The where T : struct
constraint lets one to limit the domain of acceptable type parameters to the set of value types (as compared to the superset of types including both value and reference types) only but also seems to forbid nullable types altogether although nullable doesn't necessarily mean a reference type in modern versions of C#.
What if I'd like to accept value types with added nullability like int?
, DateTime?
etc while rejecting natively-nullable reference types like string, IList etc? Is it possible to define the constraints this way? How if it is?
I am actually curious to learn to implement both the scenarios: when the type used as the parameter must be both value and nullable and when a nullable value type is to be accepted though as well as a non-nullable value type and I consider these related closely enough to excuse mentioning both so I'd appreciate a humble commentary about the second case and choose an answer including it as a better one (given another one is not going to be really better in other ways) if more than one answer will be submitted and I'll have to choose, but what I actually need right now is the first case (to always require a type that is both nullable and is a value type at the same time) and I also believe the second case is going to be pretty straightforward given the knowledge of the first, not to mention it is not a good manner to insist on gluing 2 questions into one so I will absolutely appreciate and accept an answer dealing with the first case only too.

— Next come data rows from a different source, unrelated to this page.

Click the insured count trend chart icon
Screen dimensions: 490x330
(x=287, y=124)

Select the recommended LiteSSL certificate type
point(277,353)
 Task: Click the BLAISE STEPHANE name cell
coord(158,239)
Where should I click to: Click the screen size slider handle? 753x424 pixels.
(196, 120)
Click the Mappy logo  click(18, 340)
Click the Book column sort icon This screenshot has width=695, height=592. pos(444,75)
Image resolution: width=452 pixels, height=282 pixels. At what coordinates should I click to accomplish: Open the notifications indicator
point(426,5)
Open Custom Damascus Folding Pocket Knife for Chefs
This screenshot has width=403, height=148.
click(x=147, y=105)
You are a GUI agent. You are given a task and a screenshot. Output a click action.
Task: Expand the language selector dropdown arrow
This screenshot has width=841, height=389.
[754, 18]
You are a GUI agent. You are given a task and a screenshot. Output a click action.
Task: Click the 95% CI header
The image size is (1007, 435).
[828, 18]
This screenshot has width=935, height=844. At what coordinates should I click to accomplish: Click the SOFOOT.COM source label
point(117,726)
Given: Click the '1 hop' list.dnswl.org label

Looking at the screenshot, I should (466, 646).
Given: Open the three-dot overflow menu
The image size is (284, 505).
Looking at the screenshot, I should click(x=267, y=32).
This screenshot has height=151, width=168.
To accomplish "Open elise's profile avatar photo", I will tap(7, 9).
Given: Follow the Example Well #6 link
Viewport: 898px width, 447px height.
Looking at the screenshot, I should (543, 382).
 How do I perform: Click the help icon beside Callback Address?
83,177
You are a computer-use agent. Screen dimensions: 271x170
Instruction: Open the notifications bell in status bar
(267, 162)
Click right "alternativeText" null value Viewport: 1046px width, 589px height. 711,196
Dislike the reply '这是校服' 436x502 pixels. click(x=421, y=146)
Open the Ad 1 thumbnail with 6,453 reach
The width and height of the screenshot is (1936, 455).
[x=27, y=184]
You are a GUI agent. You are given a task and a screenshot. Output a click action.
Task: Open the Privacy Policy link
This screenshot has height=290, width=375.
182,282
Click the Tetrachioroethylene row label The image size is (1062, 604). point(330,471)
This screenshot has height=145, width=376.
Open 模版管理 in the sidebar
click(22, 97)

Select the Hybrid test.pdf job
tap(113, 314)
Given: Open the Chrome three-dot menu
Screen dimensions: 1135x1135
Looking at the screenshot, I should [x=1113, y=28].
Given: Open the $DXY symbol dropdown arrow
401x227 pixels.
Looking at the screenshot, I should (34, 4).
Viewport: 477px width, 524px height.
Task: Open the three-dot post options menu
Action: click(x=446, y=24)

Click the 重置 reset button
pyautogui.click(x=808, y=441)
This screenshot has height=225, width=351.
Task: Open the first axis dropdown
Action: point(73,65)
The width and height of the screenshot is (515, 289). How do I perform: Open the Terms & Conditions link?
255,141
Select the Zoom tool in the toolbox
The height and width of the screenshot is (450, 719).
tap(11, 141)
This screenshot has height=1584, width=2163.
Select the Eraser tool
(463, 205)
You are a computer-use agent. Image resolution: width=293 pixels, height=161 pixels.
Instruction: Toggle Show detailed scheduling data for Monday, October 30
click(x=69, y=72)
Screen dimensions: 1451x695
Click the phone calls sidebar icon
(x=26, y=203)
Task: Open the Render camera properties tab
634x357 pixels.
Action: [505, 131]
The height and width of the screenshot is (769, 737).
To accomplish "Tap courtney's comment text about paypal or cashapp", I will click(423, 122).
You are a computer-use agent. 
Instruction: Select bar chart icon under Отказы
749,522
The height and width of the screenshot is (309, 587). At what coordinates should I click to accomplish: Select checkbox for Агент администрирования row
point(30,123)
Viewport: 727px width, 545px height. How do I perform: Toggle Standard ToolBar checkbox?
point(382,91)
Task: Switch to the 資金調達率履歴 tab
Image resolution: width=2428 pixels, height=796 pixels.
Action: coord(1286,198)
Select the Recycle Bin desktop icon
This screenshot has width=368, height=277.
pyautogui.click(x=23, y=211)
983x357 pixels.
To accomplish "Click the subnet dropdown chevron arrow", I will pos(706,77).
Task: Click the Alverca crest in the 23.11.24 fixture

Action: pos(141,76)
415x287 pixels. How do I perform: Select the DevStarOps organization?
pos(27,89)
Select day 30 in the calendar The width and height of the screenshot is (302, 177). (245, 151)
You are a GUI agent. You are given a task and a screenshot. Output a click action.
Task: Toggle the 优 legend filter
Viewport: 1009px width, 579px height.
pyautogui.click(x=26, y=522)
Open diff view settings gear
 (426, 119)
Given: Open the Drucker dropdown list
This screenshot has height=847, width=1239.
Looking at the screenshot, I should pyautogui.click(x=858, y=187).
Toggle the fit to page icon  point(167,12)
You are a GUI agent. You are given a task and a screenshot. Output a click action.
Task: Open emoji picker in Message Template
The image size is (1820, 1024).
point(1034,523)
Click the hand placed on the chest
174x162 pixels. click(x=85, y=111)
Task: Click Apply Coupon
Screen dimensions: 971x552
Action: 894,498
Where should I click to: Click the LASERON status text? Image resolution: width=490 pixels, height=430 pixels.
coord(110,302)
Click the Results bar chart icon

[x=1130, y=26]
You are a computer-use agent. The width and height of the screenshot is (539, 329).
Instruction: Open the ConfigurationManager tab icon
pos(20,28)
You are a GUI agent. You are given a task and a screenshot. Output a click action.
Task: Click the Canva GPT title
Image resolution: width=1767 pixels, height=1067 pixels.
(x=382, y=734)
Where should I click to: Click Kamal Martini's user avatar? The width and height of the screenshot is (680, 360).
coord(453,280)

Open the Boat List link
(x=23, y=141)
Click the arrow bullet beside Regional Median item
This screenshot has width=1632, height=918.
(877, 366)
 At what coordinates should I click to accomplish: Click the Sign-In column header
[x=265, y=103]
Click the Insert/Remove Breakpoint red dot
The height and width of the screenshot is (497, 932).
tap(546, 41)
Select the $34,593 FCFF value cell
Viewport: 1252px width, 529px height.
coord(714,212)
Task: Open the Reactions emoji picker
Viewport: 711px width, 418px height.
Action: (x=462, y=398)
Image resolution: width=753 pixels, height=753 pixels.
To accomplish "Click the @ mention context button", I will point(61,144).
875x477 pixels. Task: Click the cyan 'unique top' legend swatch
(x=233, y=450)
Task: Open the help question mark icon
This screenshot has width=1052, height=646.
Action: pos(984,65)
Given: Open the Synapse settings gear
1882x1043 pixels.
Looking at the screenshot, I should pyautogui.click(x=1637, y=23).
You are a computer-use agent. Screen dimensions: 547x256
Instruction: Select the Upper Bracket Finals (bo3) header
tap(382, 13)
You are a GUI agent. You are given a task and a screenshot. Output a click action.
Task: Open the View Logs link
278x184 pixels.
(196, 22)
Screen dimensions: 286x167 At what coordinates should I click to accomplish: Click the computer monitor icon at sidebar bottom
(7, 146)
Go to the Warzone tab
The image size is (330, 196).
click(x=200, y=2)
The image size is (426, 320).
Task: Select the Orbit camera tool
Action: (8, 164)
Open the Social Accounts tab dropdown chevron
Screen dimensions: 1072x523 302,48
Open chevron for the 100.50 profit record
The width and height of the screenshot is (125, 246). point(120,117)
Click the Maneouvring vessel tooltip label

It's not exactly what you want, but maybe you could use a type constraint of IConvertible? As an interface, it is nullable, and is implemented by Boolean, SByte, Byte, Int16, UInt16, Int32, UInt32, Int64, UInt64, Single, Double, Decimal, DateTime, Char, and String.
class MyClass<T> where T : IConvertible
{
//Etc
}
You can't. Nullable<T>
are not valid constraint for generics in C#.
When you try something like class X<T,U> where T : Nullable<U>
you get following error:
'U?' is not a valid constraint. A type used as a constraint must be an interface, a non-sealed class or a type parameter.
If you need to accept both T
and Nullable<T>
as method parameters you can just provide overrides:
class X<T> where T : struct
{
public void R(T arg){ Console.WriteLine("Non nullable: {0}", arg);}
public void R(Nullable<T> arg){Console.WriteLine("Nullable: {0}", arg);}
}
And then you can call either version:
X<int> r = new X<int>();
r.R((int?)4);
r.R(4);
In your type deals with just Nullable
values you can simply constraint to T:struct
but everywhere inside your class use Nullable<T>
for parameters and fields.
More discussions on particular aspects - C# generic type constraint for everything nullable and related questions.